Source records

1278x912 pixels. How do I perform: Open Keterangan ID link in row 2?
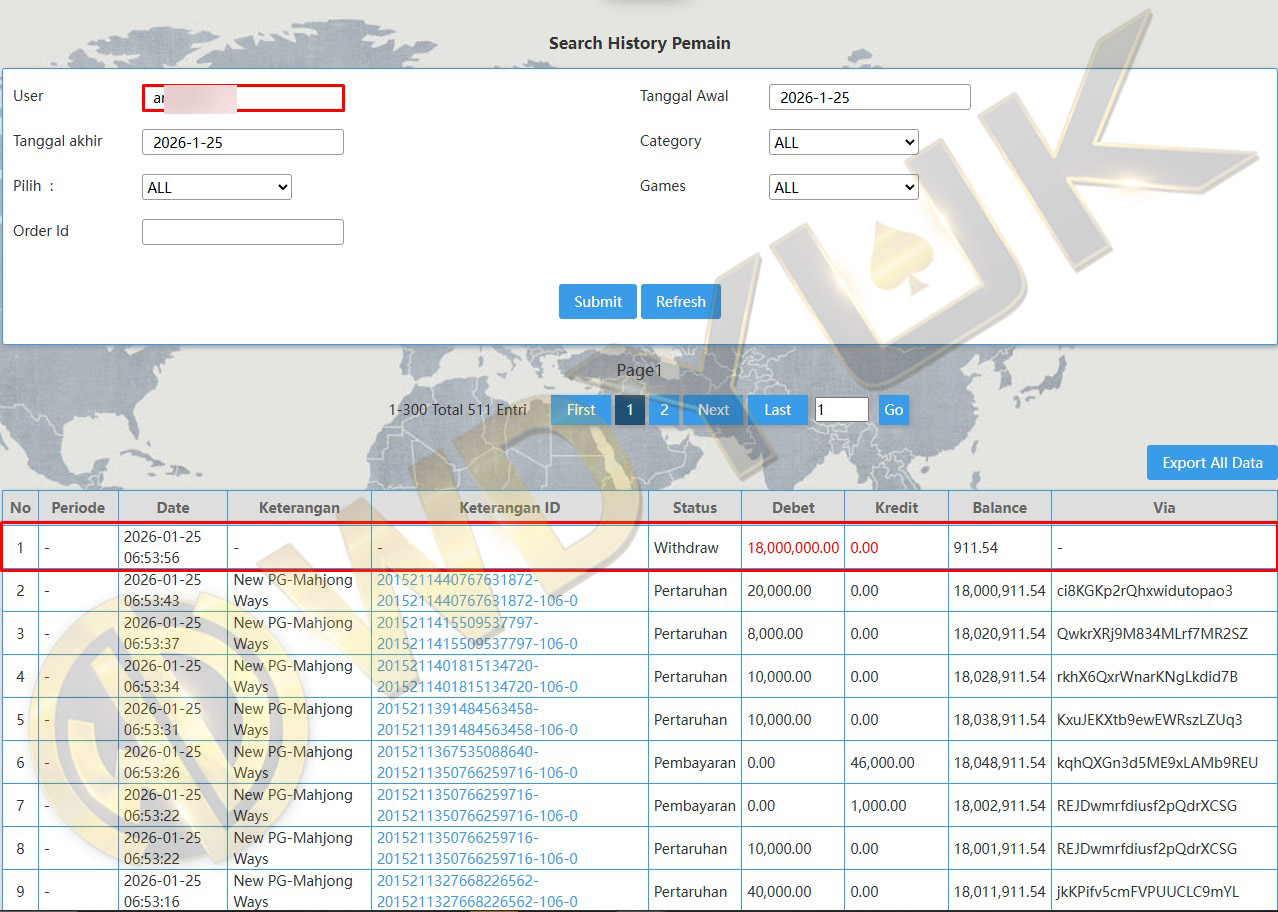tap(476, 590)
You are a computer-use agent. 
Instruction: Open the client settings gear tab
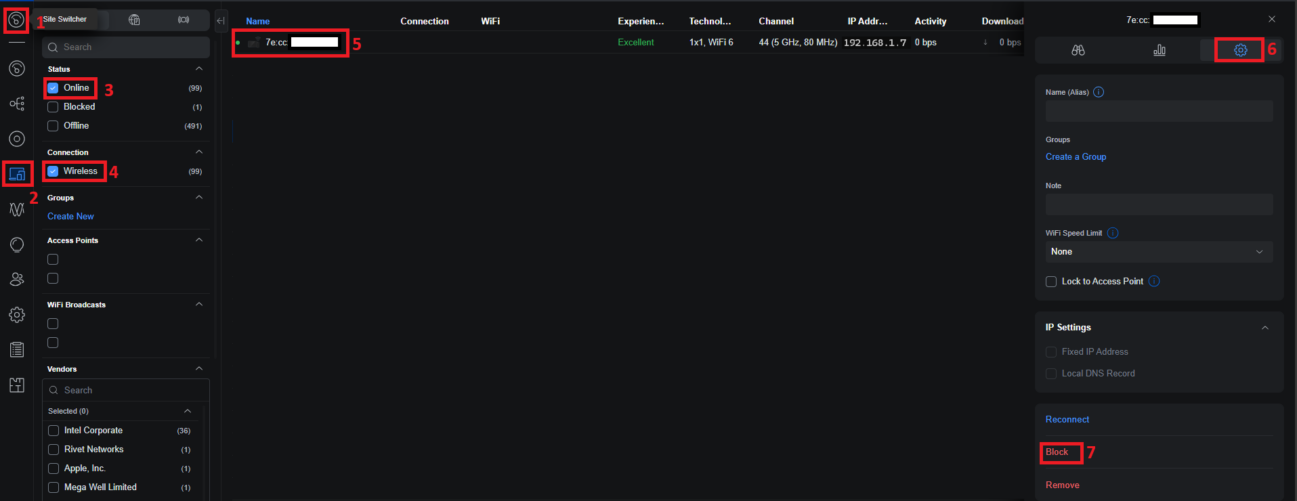pyautogui.click(x=1240, y=50)
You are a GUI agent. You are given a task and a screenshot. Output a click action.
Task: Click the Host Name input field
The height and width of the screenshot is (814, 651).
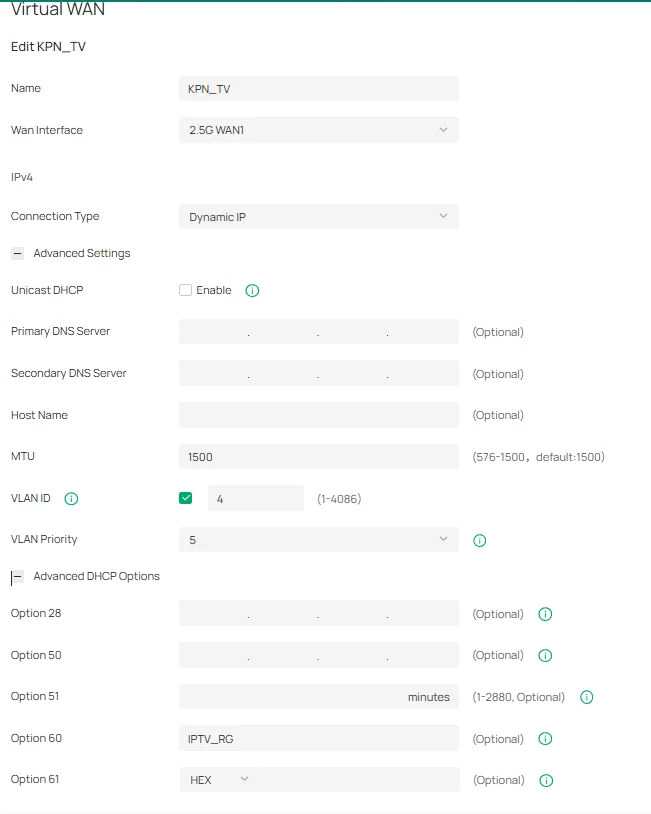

### Task objective
Reprint the entries above exactly, images removed.

### Exercise solution
1278x912 pixels. How do I perform: Open Keterangan ID link in row 2?
tap(476, 590)
You are a computer-use agent. 
Instruction: Open the client settings gear tab
pyautogui.click(x=1240, y=50)
You are a GUI agent. You are given a task and a screenshot. Output a click action.
Task: Click the Host Name input field
The height and width of the screenshot is (814, 651).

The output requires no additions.